▶ _Problem details_: Reproduce only the lines of the material below that start at the line containing "Viewport: 700px width, 532px height." and stop at the line containing "is (719, 553).". Keep both end lines.

▶ _Data for this task_:
_____
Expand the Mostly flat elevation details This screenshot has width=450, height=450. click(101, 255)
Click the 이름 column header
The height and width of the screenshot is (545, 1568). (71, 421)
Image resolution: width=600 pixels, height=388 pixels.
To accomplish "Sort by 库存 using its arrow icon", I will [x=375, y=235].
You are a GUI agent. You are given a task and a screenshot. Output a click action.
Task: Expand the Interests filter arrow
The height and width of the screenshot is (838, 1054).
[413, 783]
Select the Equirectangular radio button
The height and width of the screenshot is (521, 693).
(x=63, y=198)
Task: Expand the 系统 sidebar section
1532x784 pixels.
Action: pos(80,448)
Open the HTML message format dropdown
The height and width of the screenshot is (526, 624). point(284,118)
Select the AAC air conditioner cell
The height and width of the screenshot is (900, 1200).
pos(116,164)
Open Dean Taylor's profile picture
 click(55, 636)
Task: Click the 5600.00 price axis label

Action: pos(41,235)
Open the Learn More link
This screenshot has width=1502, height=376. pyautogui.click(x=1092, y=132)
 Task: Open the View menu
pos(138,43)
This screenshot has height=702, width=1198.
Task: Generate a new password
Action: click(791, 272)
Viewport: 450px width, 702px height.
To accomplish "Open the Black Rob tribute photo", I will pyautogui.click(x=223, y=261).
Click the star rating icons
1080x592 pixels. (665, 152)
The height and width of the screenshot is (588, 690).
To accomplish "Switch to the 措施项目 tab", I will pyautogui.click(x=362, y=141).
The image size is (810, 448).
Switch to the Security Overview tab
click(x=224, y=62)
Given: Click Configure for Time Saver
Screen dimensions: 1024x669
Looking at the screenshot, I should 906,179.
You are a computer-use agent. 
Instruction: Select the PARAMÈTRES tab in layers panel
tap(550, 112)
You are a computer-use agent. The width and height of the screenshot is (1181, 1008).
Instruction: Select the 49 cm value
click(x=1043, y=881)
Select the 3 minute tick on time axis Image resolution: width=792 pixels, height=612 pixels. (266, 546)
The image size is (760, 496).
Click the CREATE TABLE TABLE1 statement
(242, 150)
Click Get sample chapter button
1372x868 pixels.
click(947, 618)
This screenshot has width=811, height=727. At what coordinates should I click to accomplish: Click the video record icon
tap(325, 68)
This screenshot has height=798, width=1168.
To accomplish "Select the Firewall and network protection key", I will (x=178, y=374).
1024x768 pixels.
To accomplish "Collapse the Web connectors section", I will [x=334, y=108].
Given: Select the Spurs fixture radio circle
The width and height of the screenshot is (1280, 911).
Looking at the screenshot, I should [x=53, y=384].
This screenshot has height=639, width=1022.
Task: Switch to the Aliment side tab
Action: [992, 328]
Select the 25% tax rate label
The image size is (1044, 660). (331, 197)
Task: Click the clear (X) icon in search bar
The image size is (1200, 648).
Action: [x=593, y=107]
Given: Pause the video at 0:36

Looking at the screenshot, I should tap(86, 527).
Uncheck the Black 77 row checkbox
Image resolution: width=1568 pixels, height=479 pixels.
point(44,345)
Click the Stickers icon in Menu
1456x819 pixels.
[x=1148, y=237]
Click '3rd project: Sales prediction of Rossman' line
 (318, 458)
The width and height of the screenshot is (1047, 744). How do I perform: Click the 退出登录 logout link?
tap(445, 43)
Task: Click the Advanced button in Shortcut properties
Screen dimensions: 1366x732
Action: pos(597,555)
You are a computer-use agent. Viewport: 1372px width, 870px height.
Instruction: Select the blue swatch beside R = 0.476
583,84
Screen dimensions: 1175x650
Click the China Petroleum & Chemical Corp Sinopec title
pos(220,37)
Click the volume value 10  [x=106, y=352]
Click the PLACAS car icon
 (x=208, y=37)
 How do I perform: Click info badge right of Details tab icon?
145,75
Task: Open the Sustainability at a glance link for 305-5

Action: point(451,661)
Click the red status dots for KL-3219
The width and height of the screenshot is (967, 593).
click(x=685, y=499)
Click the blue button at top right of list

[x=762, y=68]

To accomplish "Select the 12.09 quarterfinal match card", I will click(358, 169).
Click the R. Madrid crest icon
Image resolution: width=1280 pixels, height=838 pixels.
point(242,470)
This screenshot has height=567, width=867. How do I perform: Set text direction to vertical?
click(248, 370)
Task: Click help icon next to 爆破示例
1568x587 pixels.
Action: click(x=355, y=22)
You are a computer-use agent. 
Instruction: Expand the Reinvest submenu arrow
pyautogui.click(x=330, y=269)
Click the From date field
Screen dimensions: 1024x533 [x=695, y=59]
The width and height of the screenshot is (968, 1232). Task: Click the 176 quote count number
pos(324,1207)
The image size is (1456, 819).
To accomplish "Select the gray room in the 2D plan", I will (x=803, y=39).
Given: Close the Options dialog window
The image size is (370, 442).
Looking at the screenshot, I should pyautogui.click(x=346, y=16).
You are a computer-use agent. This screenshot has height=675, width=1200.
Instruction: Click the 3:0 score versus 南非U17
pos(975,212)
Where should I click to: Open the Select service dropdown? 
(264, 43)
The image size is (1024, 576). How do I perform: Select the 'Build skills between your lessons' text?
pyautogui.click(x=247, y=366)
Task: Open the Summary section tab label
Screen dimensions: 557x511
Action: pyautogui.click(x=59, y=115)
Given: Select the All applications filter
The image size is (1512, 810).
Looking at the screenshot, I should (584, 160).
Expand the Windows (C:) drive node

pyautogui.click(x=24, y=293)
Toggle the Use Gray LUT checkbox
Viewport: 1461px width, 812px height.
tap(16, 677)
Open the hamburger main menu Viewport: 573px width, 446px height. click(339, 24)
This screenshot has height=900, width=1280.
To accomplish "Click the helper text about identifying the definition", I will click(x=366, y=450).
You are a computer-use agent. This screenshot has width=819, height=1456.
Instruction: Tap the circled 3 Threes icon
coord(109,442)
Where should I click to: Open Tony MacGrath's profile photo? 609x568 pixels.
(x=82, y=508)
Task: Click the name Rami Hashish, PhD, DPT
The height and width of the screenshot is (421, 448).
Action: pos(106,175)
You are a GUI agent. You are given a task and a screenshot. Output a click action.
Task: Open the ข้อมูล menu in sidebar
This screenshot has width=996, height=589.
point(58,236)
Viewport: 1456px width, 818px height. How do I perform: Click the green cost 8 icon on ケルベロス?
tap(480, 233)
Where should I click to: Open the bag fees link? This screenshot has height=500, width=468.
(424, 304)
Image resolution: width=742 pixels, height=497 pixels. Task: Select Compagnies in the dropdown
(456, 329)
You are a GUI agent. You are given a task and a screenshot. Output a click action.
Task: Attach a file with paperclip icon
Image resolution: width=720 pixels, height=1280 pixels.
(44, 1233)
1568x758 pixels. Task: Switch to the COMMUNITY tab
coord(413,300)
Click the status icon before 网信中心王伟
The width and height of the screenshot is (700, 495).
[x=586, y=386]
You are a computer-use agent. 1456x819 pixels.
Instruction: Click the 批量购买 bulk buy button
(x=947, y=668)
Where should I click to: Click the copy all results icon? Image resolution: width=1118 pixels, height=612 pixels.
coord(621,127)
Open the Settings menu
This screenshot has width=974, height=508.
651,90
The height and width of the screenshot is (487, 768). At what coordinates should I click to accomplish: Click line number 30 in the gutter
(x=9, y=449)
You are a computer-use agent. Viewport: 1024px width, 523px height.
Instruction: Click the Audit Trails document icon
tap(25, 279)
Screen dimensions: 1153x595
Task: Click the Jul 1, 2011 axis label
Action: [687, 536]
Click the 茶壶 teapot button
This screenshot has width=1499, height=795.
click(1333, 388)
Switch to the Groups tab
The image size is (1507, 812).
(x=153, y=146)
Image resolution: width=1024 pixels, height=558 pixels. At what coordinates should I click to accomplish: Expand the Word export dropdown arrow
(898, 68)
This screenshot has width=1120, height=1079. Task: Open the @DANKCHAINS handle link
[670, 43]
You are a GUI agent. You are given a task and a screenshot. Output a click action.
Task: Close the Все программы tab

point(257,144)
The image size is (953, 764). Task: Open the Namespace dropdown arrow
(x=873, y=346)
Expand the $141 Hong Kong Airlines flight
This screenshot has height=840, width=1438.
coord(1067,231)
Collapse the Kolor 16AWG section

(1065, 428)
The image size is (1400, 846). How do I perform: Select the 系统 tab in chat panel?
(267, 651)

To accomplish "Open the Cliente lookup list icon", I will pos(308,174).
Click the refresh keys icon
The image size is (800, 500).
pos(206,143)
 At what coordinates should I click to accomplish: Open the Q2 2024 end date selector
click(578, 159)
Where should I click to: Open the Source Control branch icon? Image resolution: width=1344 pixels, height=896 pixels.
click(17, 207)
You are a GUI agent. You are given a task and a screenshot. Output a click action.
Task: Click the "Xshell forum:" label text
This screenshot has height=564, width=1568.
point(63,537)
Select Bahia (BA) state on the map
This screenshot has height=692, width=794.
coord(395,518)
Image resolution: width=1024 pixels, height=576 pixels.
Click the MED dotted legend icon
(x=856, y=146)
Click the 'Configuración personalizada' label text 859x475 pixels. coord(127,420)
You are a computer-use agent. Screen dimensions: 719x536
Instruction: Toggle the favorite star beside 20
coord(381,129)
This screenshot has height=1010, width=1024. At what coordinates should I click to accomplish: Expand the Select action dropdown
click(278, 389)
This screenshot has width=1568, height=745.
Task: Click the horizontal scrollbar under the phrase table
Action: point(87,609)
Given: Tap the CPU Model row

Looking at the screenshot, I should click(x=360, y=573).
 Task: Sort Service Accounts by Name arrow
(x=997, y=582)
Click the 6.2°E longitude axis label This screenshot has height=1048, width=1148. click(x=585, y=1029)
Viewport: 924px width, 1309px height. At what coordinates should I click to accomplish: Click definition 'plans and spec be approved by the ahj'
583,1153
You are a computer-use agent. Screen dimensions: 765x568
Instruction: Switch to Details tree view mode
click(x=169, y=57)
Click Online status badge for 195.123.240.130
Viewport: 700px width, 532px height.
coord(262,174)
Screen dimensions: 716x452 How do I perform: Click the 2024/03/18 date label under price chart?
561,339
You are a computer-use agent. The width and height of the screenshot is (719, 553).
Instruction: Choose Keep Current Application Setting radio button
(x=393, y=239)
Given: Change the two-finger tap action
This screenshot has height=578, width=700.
_____
▶ _Answer space_:
Viewport: 700px width, 532px height.
coord(262,174)
Screen dimensions: 716x452 How do I perform: Click the 2024/03/18 date label under price chart?
561,339
You are a computer-use agent. The width and height of the screenshot is (719, 553).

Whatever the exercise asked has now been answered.